- Exercise:
Every line that includes the word "sidebar" needs to be copied from the listing.
=== Section Start ===
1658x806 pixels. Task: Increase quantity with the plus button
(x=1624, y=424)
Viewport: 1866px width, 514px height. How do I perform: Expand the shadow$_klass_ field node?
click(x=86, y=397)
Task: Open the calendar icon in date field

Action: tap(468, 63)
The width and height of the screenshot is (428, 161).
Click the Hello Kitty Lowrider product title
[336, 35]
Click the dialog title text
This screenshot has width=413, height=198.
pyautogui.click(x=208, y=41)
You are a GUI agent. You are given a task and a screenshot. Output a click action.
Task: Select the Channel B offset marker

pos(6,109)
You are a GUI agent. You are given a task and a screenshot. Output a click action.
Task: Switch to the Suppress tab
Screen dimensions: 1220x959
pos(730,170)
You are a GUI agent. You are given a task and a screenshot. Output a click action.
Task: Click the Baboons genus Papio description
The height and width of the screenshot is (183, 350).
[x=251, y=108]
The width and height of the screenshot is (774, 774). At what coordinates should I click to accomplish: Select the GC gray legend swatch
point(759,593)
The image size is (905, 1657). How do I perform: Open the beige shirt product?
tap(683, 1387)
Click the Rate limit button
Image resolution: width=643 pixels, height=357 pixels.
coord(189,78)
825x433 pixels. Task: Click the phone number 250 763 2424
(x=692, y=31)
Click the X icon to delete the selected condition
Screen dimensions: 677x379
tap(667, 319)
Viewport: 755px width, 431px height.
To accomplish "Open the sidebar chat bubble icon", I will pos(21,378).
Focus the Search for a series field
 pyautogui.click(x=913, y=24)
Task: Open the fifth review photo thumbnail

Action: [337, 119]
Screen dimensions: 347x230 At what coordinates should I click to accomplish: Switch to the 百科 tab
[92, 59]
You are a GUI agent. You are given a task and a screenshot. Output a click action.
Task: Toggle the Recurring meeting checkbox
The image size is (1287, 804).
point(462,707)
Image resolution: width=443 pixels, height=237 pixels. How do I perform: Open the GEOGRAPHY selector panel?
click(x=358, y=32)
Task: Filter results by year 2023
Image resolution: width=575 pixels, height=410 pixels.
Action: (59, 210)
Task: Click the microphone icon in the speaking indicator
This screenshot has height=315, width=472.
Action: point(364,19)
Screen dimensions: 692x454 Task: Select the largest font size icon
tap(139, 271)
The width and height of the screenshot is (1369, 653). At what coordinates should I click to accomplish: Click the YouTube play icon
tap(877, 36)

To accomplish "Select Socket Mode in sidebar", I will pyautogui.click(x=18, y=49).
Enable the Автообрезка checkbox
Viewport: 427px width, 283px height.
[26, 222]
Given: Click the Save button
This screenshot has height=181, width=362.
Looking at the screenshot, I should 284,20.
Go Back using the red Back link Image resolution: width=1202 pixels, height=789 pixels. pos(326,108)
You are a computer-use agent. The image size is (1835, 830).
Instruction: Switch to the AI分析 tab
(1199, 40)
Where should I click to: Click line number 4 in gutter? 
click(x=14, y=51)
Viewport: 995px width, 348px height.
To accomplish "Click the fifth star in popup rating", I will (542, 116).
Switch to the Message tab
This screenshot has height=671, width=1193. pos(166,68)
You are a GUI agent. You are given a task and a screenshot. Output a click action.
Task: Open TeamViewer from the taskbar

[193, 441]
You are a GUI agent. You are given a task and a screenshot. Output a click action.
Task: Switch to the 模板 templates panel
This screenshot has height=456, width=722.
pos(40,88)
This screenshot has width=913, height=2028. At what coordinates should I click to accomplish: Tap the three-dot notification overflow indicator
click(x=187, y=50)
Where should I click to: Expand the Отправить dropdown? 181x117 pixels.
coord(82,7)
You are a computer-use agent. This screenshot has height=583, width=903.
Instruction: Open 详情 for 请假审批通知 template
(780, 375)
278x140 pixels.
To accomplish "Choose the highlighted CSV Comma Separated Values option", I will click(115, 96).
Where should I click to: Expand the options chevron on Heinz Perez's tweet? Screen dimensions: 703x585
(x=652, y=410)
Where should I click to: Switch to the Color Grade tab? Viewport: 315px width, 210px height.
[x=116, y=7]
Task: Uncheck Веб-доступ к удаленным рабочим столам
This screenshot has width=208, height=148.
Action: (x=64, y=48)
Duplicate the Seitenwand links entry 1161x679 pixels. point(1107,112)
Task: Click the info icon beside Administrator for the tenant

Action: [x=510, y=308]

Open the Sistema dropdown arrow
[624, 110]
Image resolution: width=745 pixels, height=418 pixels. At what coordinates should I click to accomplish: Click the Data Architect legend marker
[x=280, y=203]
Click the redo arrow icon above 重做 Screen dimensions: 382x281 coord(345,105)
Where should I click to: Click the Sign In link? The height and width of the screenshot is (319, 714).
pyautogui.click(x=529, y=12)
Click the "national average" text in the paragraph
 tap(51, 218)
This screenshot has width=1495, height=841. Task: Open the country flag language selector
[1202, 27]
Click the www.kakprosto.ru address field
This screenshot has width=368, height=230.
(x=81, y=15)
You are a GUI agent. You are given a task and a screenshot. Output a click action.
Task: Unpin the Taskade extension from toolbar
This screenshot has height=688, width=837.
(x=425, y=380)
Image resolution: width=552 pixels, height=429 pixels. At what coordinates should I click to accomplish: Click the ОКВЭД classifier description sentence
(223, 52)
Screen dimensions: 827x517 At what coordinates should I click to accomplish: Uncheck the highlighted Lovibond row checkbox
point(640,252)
=== Section End ===
- Your response:
To accomplish "Open the sidebar chat bubble icon", I will pos(21,378).
To accomplish "Select Socket Mode in sidebar", I will pyautogui.click(x=18, y=49).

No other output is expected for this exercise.